Barkley counts four “big” medical issues in his seven seasons. They’ve cost him 24 games, total, or 20.7% of his regular-season career. He touched the ball 345 times last year. The implication, then, is that his body won’t hold up from that combination of workload and a propensity for getting hurt. But examine those injuries, in more than a cursory way—rolled ankles, bad timing, stepping on a defender’s foot as Barkley pulled up on his route. No pattern. No lingering structural deficiencies. No less than full recoveries each time.

This season, Barkley says emphatically, marks the beginning of his prime and his second season surrounded by teammates who can carry teams and don’t need him to. He takes issue with the whole concept of an athletic prime, too. He points to Curtis Martin, Walter Payton, Emmitt Smith and Fred Taylor, to name four examples of running backs who turned in their best seasons at or around his age.

“That [past prime] notion is so funny,” Barkley says. “It’s bunk, all the running-back-position-is-dying [stuff]. You got wide receivers who [teams] pay all this money to, and when they get into their 30s, they’re not performing at the highest level; you just never hear that. How many quarterbacks can you name who played into their later 30s? Everyone’s not Tom Brady. They have to let that go!”

Barkley notes his progress, how he learned and evolved as the football world began doubting whether his future would ever match his expectations. Barkley compares his early-career style to that of a young Mike Tyson. “Just trying to hit home runs. Trying to knock you out.” Now, he says, he’s more like Floyd Mayweather Jr. in the end. Picking spots. Wearing out opponents. Not wasting energy that’s better to conserve. “And then, when the time comes, when you slip, I still have the power and speed to take it to the house,” Barkley says.


This spring, Barkley scribbled down four goals for this season. (His uncle, the boxer Iran Barkley, used to tape his goals list to the bathroom mirror, so he would see them when he brushed his teeth.) Only one had anything to do with football. He won’t cop to what it was, but it seems obvious: Lombardi or bust.

Last February, Barkley revealed the depths of his change-the-narrative campaign. At the suggestion of the Eagles’ team psychologist, he started doing visualization exercises before games. He pictured himself in an old cave, in front of a large waterfall, near a panther. He would transform into that, a panther but no ordinary panther. Barkley became the Black Panther.

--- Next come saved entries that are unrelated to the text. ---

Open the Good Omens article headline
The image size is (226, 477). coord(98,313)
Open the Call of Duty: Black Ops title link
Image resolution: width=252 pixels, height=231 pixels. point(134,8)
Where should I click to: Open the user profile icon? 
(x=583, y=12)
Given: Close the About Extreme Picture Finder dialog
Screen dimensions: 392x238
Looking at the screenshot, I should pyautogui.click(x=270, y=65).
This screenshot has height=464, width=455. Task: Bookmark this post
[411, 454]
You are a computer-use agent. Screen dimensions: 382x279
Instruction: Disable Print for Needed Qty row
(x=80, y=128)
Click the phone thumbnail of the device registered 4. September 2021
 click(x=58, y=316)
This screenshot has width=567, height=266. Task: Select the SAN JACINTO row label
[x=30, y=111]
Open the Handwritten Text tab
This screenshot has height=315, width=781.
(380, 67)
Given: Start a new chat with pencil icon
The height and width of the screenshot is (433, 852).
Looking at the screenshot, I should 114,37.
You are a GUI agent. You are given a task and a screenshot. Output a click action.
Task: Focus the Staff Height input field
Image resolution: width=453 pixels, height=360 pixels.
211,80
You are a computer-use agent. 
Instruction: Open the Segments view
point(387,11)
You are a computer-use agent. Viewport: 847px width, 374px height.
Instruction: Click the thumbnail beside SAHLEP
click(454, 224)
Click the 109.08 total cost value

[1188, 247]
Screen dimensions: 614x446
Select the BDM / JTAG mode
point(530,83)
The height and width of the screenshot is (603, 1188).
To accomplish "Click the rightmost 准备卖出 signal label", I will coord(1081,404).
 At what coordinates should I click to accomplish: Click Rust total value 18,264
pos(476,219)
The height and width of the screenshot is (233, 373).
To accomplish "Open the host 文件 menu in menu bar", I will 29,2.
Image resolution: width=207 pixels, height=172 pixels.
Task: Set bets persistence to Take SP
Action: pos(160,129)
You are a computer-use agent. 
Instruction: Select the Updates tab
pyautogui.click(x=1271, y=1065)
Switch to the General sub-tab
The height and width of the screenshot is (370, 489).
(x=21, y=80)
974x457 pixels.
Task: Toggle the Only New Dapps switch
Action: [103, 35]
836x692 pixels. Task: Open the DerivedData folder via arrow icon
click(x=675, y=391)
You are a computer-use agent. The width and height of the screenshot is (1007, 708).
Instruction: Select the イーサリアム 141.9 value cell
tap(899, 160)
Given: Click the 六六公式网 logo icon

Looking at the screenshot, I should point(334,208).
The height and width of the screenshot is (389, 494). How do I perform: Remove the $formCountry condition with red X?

That process extends into this season. But in a different, big cat–adjacent kind of way. “I’m trying to tap more into my Tiger side,” Barkley says. “My Eldrick side, I guess.” Yes, the golfer. Barkley wants to emulate turn-of-the-century Tiger Woods. No longer a prodigy, Woods topped the money list and won PGA Tour Player of the Year in 1999. The next year, Tiger somehow elevated, winning three majors in the greatest season in golf history. “Just being on the prowl,” Barkley says. “People automatically associate a hell of a year with numbers. That’s not what’s driving me.”

Anyone who wants to know what is, well, all they have to do is ask. Otherwise, it’s chill-chill, same as always and like never before.